Even China, which has good reason to invest at home to lift living standards,
sends savings to the U.S. so Americans can get cheap mortgages. This will not
persist forever.
The risk: When the world economy is lopsided, something inevitably happens
to right the balance. Even those who doubt this will end with a bang worry
about today's trends. Gregory Mankiw, a Harvard economist who recently ended a
stint as chief White House economist, predicts, "This will work out relatively
benignly." Still, he adds, U.S. reliance on the savings of foreigners portends
a "less prosperous future" for the U.S. Either foreigners will decide to keep
more of their money, and force the U.S. to curtail the investing needed to spur
future growth, or they will keep lending to the U.S., and claim an ever-greater
share of future U.S. profits.
The entrails of the government statistics provide a warning. For years, the
U.S. has earned a higher return on foreign factories, real estate, stocks,
bonds and bank accounts it owns abroad than foreign investors have earned on
much larger investments in the U.S. The U.S. is like the safe money-market fund
for the rest of the world, apparently offering low, safe returns. Last year,
the U.S. received $36 billion more on overseas investments than it paid out.

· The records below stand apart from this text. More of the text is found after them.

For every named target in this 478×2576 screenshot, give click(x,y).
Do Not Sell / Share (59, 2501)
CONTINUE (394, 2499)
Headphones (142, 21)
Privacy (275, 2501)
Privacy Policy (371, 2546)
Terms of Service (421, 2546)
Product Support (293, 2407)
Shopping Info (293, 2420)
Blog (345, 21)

But the surplus is shrinking largely because foreigners have been sinking so
much into the U.S. economy. In the second quarter, the surplus was down to $1
billion.
Washington think-tank economist William Cline, of the Center for Global
Development and the Institute for International Economics, recently had to pick
a cover for his comprehensive new book, "The United States as a Debtor Nation."

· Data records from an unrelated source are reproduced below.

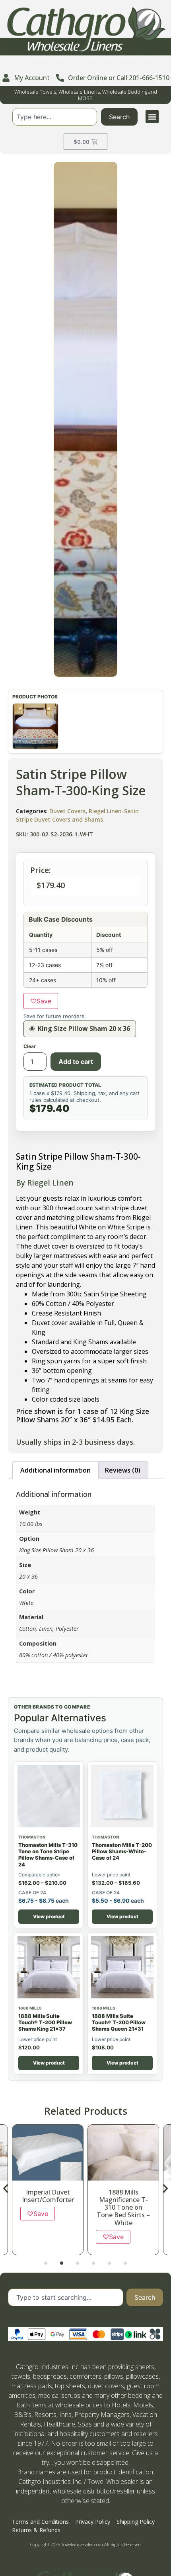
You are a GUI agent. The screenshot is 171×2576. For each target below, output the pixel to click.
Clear (29, 1046)
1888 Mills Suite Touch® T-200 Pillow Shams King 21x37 (45, 2022)
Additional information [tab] (55, 1470)
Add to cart (75, 1062)
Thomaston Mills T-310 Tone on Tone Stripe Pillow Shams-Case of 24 (48, 1855)
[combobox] (54, 117)
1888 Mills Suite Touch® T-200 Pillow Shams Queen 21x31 (119, 2022)
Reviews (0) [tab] (122, 1470)
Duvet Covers (67, 811)
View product (49, 1916)
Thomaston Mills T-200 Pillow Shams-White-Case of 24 (122, 1851)
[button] (152, 116)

One idea was to put ants crawling up one side and grasshoppers down the other,
a reference to Aesop's fable. That was shot down. "People thought it was
termites," he says. It would have been appropriate.
The solution: Other countries need to grow faster than the U.S. so they
consume more of what they make and absorb more of their own savings. A weaker
dollar and stronger Chinese yuan would help. If other countries don't pick up
the pace, something is bound to happen in the U.S. -- interest-rate increases,
stock- or bond-market declines, an end to the housing boom or tax increases --
that will slow the U.S. economy and its demand for foreign products and
savings.
We have been here before. We know what is coming, just not how and when. In
the late 1980s, U.S. borrowing from abroad soared as U.S. economic growth
outpaced growth overseas, a strong dollar made imports inexpensive and budget
deficits widened. Then the dollar plummeted, the stock market crashed and
recession curbed U.S. appetites for imports.
As Barclays Capital chief economist Laurence Kantor reminds me, only the
unforeseen reunification of Germany prevented a deeper global recession; it
prodded the German government into uncharacteristically stimulative fiscal
policy.
Counting on a similar miracle is imprudent.